* Your task *
Through the last line of the entries, please copy every line exactly, starting with the one that contains "HP Scanjet 3500c".

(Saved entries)
********

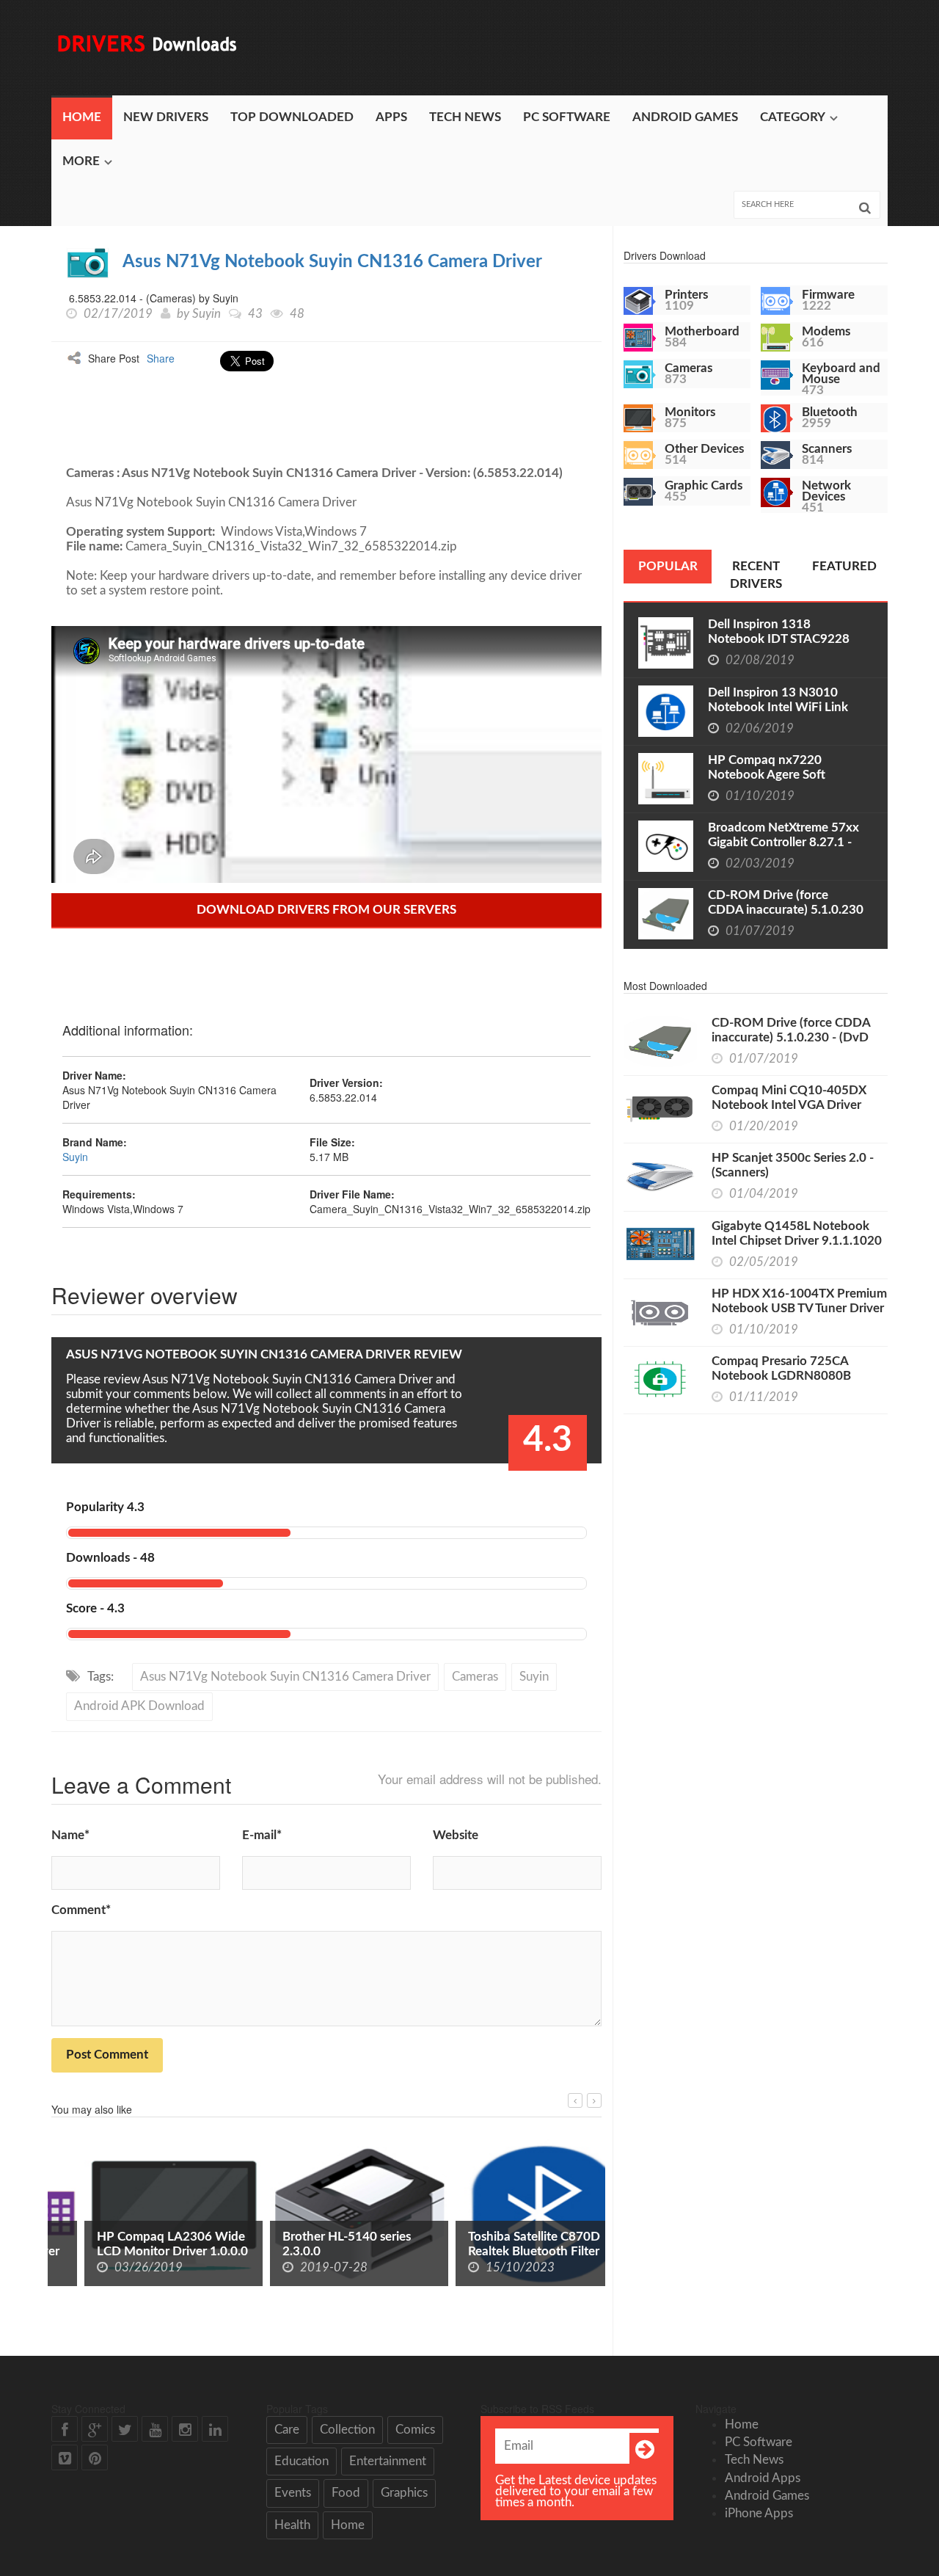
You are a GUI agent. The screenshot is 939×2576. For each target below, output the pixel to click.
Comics (415, 2429)
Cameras (475, 1676)
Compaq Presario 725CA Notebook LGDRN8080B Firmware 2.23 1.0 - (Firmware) (797, 1376)
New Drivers (165, 117)
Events (292, 2492)
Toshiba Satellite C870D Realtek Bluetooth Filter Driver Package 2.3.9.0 (501, 2251)
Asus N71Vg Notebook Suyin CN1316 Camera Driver (332, 262)
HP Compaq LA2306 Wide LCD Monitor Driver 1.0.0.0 (139, 2243)
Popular (668, 566)
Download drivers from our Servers (326, 909)
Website (455, 1835)
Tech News (465, 117)
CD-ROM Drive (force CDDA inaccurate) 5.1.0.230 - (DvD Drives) (785, 910)
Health (292, 2525)
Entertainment (387, 2461)
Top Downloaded (292, 117)
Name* (70, 1835)
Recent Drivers (756, 575)
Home (81, 117)
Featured (844, 566)
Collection (347, 2429)
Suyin (206, 314)
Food (346, 2492)
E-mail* (262, 1835)
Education (301, 2461)
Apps (391, 117)
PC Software (566, 117)
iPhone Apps (759, 2513)
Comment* (81, 1910)
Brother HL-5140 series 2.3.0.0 (313, 2243)
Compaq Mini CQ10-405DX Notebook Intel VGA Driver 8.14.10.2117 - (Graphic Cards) (797, 1105)
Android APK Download (139, 1706)
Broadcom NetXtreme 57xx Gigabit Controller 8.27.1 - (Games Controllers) (783, 842)
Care (286, 2429)
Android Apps (762, 2478)
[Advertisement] (621, 48)
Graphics (404, 2492)
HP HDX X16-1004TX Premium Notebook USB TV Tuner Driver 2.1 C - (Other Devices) (799, 1308)
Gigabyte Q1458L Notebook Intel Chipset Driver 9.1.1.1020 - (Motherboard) (797, 1241)
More (81, 161)
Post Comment (107, 2054)
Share (161, 358)
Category (792, 117)
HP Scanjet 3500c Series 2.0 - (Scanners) (793, 1165)
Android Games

********

* Written response *
HP Scanjet 3500c Series 2.0 - (Scanners) (793, 1165)
Android Games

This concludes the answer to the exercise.